Bookmark this on Delicious Recommend toStumbleUpon

The beauty of XOR

We're going to start gently, and *then* get "tricky".

We're going to pull a few things together, to achieve a whole perhaps greater than its parts.

What I will have described by the end of this page is not, by itself, a complete system of encryption. But this page should give you ideas of things to go into such a system.

We are going to be using a mathematical system here, so it will be best if we can first turn any letters we want to encrypt into numbers.

We could just call "A" 1, "B" 2, "C" 3, etc... but if we do, how do we show an "a" (vs. an "A") when we want to? How do we show digits? Punctuation marks?

No. Far better to use the scheme called the ASCII "code"(-WP-). (Not a secret "code", and a little different... though not much... from the strict meaning of "code" in a cryptological context).

The ASCII code is widely used in computer work. It assigns a number to stand for every letter (with different numbers for the letter's upper case form and its lower case form), every decimal digit, and many punctuation marks.

As it is widely used in computer work, any sensible programming language has functions for going from the character to the number or back the other way.

For what we are going to do here, it will suffice to know the following...

Number Stands for 65 A 66 B 67 C . . 84 T

We're going to encrypt the plaintext "CAT".

We start by converting each letter to its ASCII form...

C A T becomes... 67 65 84

Harder to read as "67 65 84", but not very "secret" yet!

Remember "random" number generators? If you haven't read the Flat Earth Academy page on random numbers, this would be a good... but not essential... time to do it.

We learned that the "random" number generators (RNGs) in computer programming languages turn out a series of *seemingly* random numbers, but if you use the program language's tools for *seeding* the generator, then each time you run it after using a particular seed, you set the same series of numbers. Ah.

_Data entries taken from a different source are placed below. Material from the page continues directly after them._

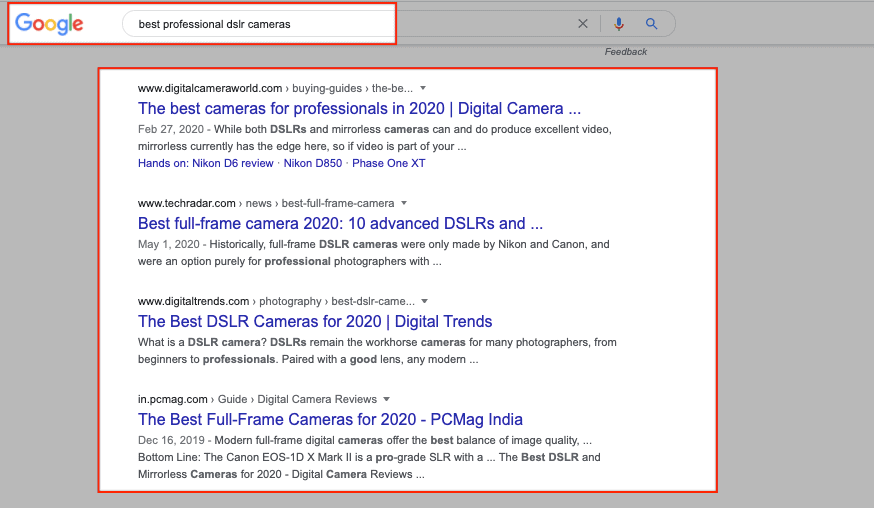Expand the arrow beside the digitaltrends.com URL
Viewport: 874px width, 508px height.
[x=424, y=301]
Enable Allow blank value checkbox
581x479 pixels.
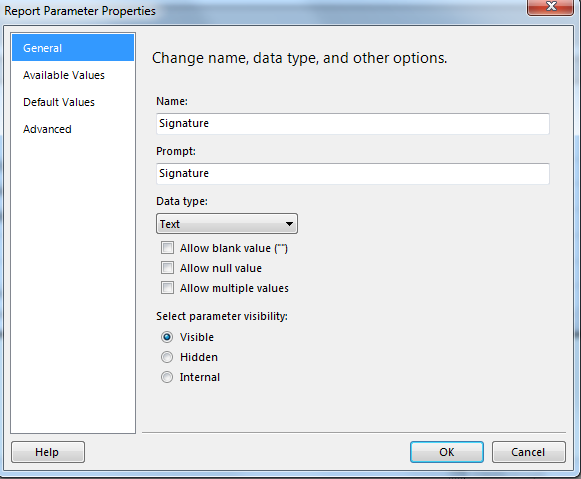tap(167, 247)
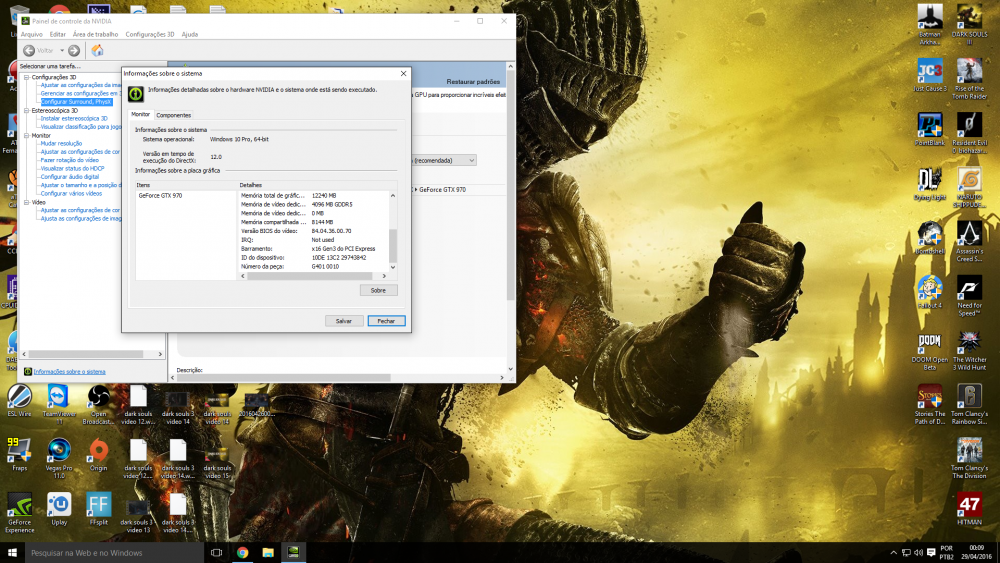This screenshot has width=1000, height=563.
Task: Click the Home icon in NVIDIA toolbar
Action: point(97,50)
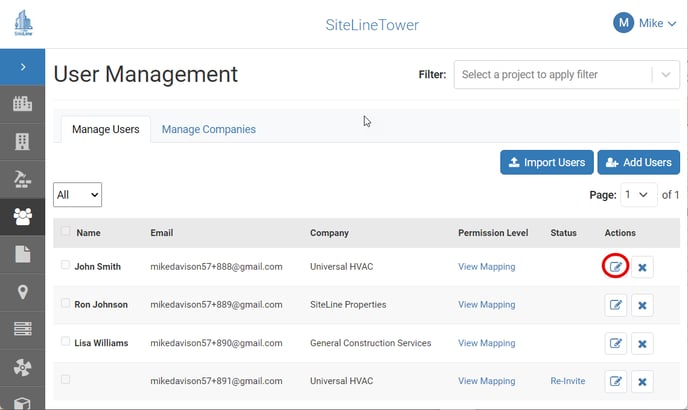This screenshot has width=688, height=410.
Task: Open the single building icon in sidebar
Action: pos(22,141)
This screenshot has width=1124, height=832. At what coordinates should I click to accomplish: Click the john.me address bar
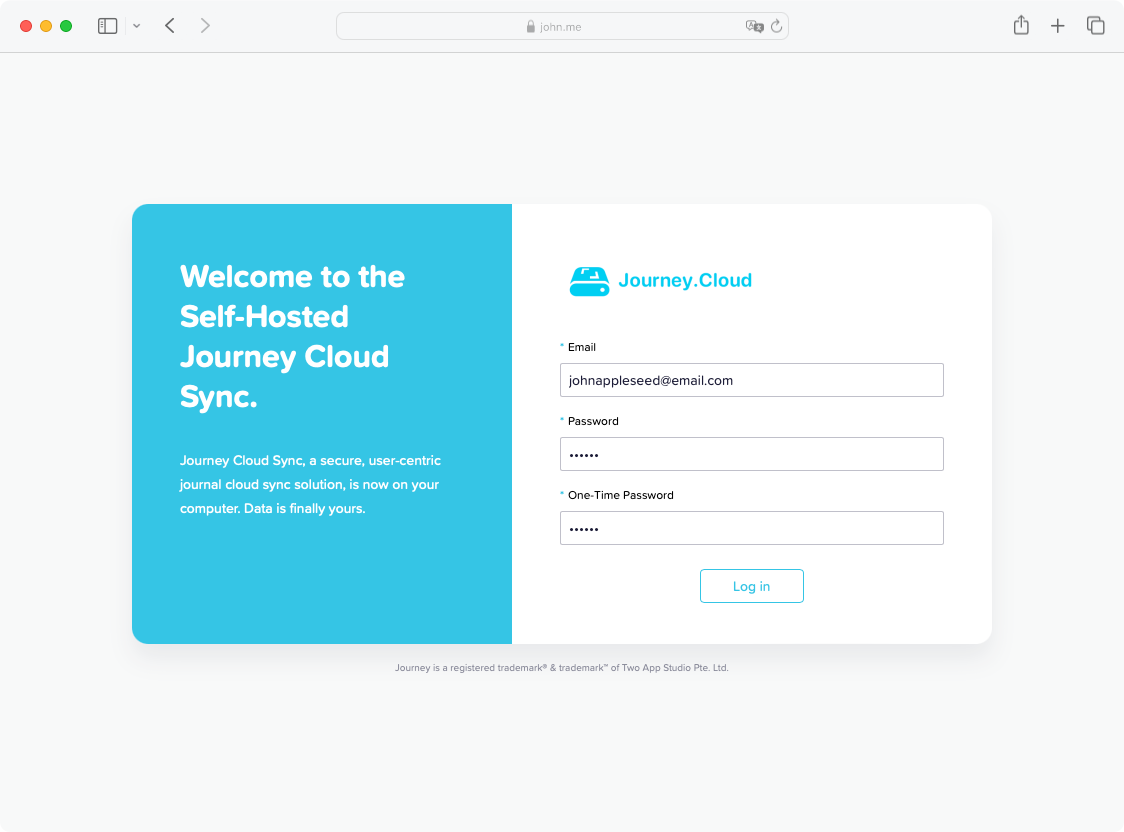tap(562, 25)
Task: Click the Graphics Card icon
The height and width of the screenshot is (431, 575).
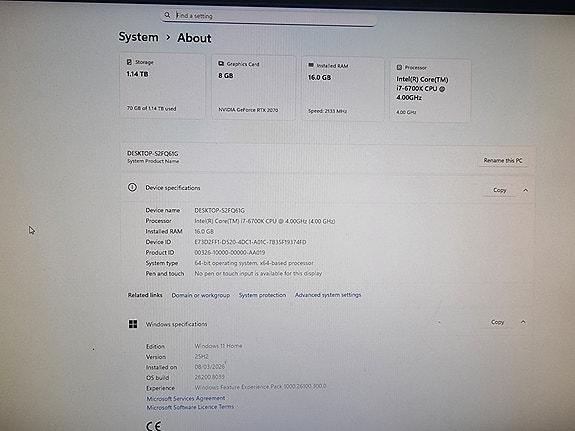Action: coord(221,63)
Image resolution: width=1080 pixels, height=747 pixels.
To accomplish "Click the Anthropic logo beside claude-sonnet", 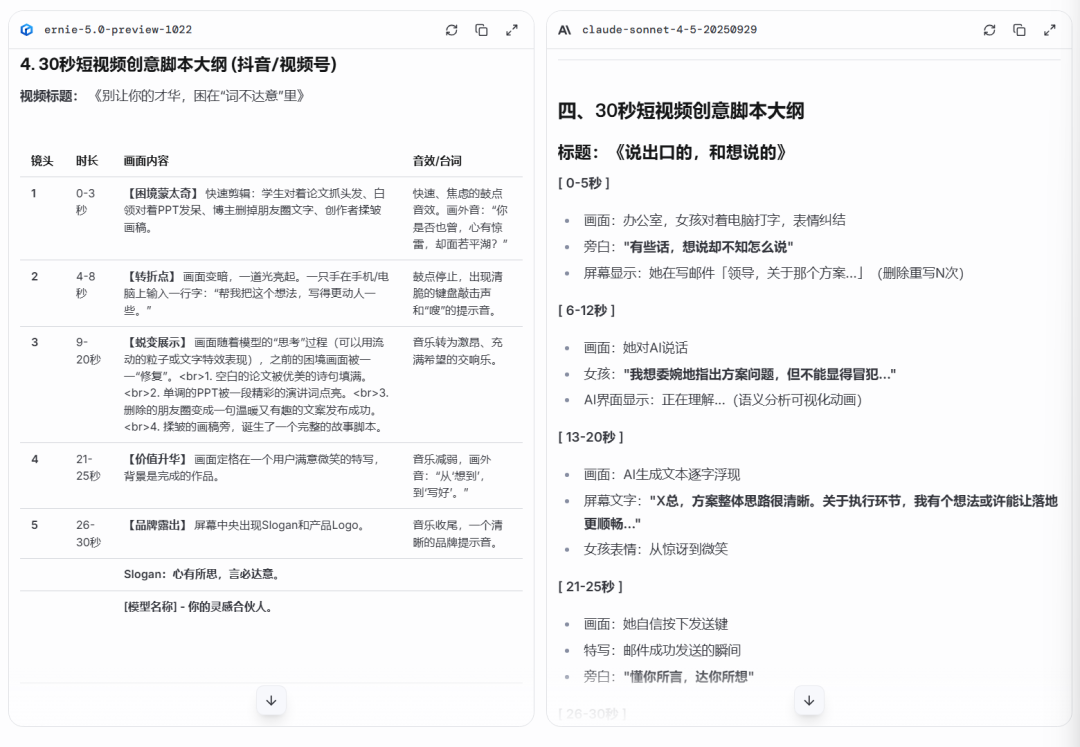I will [563, 30].
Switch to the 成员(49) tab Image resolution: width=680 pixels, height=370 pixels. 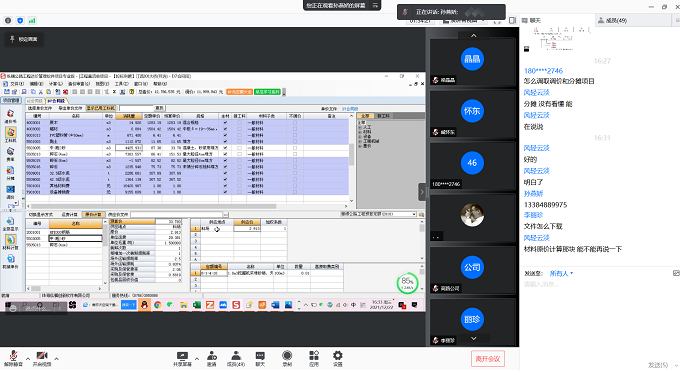coord(612,20)
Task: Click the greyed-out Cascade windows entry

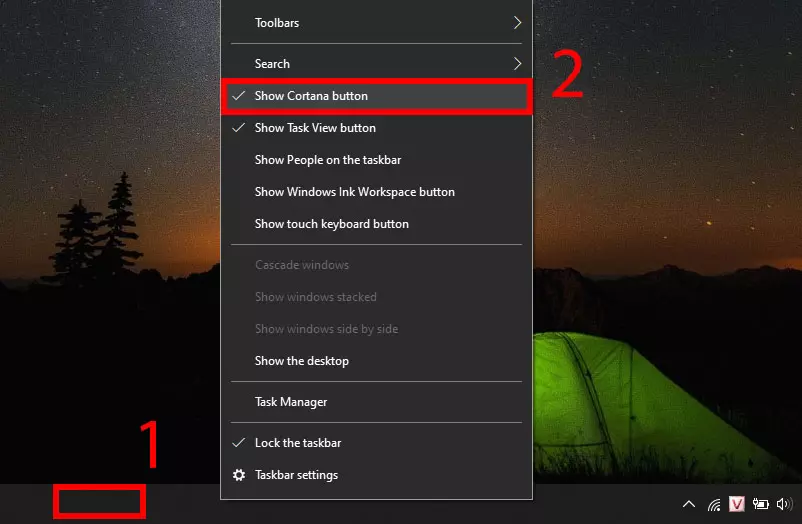Action: 302,265
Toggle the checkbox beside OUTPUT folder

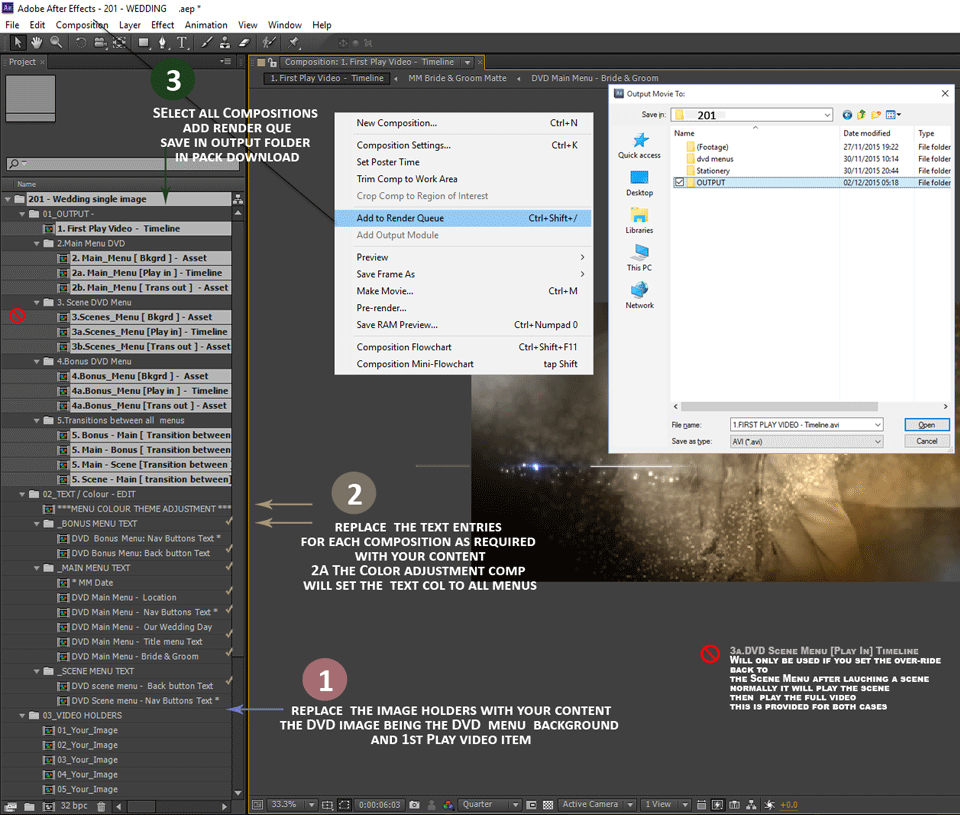[681, 183]
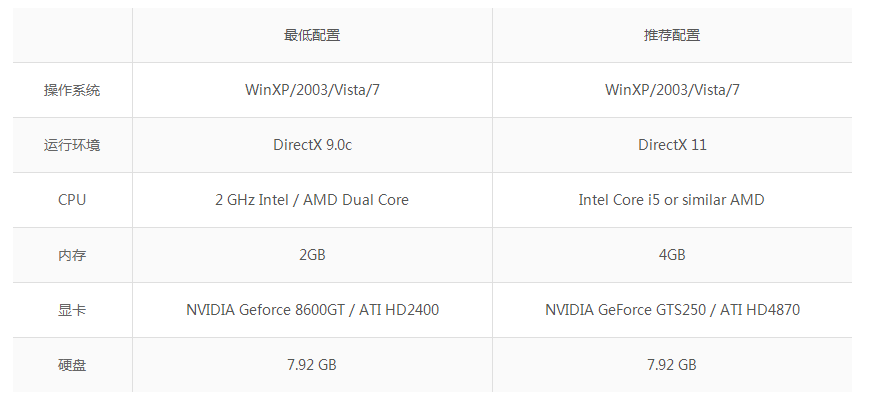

So. Let's pretend that our RNG, when seeded with, say, 42, turns out 3, 2 and 5 as the first three numbers in the series.

To encrypt "CAT", we add those numbers to the ASCII representations...

67 65 84, plus.... 3 2 5, making.... ------------- 70 67 89

That string of numbers is the encrypted version of "CAT" which you would send to the person you wanted to send "CAT" to, without sending it in plaintext.

Your recipient needs to know what RNG you were using (and have access to a copy of it), and he needs to know what seed you used. He would put the seed into his RNG, and generate three numbers. They *would* be 3, 2, 5, because of the way these things work. He would then take the ciphertext, and, one number at a time, *subtract* 3, 2 and 5, thus reversing the encryption step....

70 67 89, MINUS.... 3 2 5, making.... ------------- 67 65 84

That's "all" there is to it! (Almost)

You *can* do it exactly as above, if you wish. It will work fine... but you can end up with some "too big" numbers, depending on the range of numbers you have set the RNG to create.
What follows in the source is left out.